EFM - Speed Vs Bandwidth

Speaking of leased lines (sort of), does anyone have an order progressing at the moment?

We've just been hit with Openreach finally admitting they have a huge backlog and pushing our install date back nearly two months. And to say sorry all of the build costs are going away.
 
Yes, we've got a customer with an order in for a 100Mbps bearer, but not due until October I think. Don't know if that has slipped or was the original ETA.

There's a Openreach promotion for covering the initial £2800 of ECC at the moment IIRC - were yours above that?
 
Speaking of leased lines (sort of), does anyone have an order progressing at the moment?

We've just been hit with Openreach finally admitting they have a huge backlog and pushing our install date back nearly two months. And to say sorry all of the build costs are going away.

Yes, a client of mine in Letchworth ordered a 100mbps leased line from BT back in April. The fibre was finally blown in last week and connected to the NTE, but the Cisco router that BT provide is still not installed or tested. Another 2 weeks just for that. They were promised it all up and running at the start of July. Meanwhile they are stringing along on a 4meg ADSL connection and have no phones as they ordered SIP from BT as well which runs over the leased line.

**SUPPLIED MATERIAL:**
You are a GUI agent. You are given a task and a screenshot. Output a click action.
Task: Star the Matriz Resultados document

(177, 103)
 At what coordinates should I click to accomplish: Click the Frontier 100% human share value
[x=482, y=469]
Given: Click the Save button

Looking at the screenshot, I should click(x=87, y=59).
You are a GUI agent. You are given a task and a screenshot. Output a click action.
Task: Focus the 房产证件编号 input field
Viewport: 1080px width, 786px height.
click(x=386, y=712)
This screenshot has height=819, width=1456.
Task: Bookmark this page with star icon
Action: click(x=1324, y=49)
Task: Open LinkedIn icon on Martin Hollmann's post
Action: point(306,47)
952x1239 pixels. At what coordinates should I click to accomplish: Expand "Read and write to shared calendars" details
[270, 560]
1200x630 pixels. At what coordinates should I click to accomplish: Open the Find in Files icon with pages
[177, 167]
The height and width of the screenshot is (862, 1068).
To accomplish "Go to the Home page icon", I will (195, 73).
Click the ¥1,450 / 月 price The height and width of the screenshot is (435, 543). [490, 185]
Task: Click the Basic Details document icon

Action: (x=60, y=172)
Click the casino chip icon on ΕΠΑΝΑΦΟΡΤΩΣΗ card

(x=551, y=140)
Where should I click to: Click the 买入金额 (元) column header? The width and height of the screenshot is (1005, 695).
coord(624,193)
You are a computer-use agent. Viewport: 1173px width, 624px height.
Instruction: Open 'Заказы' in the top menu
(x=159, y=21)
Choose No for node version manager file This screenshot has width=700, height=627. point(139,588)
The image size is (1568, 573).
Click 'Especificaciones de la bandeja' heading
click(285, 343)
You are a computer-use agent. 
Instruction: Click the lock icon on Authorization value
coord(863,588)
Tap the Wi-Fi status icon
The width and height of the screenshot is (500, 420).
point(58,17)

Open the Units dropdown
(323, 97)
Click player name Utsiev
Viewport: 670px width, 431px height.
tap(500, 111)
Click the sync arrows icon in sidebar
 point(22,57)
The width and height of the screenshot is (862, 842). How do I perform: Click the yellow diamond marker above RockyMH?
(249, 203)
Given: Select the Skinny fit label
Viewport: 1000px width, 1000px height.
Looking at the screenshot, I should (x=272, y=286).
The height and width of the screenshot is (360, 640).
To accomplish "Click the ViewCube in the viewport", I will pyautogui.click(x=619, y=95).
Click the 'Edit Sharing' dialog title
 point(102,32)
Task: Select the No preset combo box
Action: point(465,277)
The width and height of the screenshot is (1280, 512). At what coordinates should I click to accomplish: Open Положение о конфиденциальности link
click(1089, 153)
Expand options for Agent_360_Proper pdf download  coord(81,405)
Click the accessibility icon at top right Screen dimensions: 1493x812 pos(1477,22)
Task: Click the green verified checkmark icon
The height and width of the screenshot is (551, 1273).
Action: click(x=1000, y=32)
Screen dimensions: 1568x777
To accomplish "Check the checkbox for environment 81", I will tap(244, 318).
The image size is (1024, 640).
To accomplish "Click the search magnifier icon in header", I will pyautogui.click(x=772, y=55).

**WORK TO BE COMPLETED:**
Summarize the forum thread about leased line orders in two sentences.

**OUTPUT BELOW:**
One poster says Openreach has admitted to a huge backlog and pushed their install date back nearly two months, while dropping all build costs as an apology. Replies describe a customer's 100Mbps bearer order not due until October, and a Letchworth client whose 100mbps leased line, ordered from BT in April, still lacks an installed and tested Cisco router, leaving them on a 4meg ADSL connection with no phones.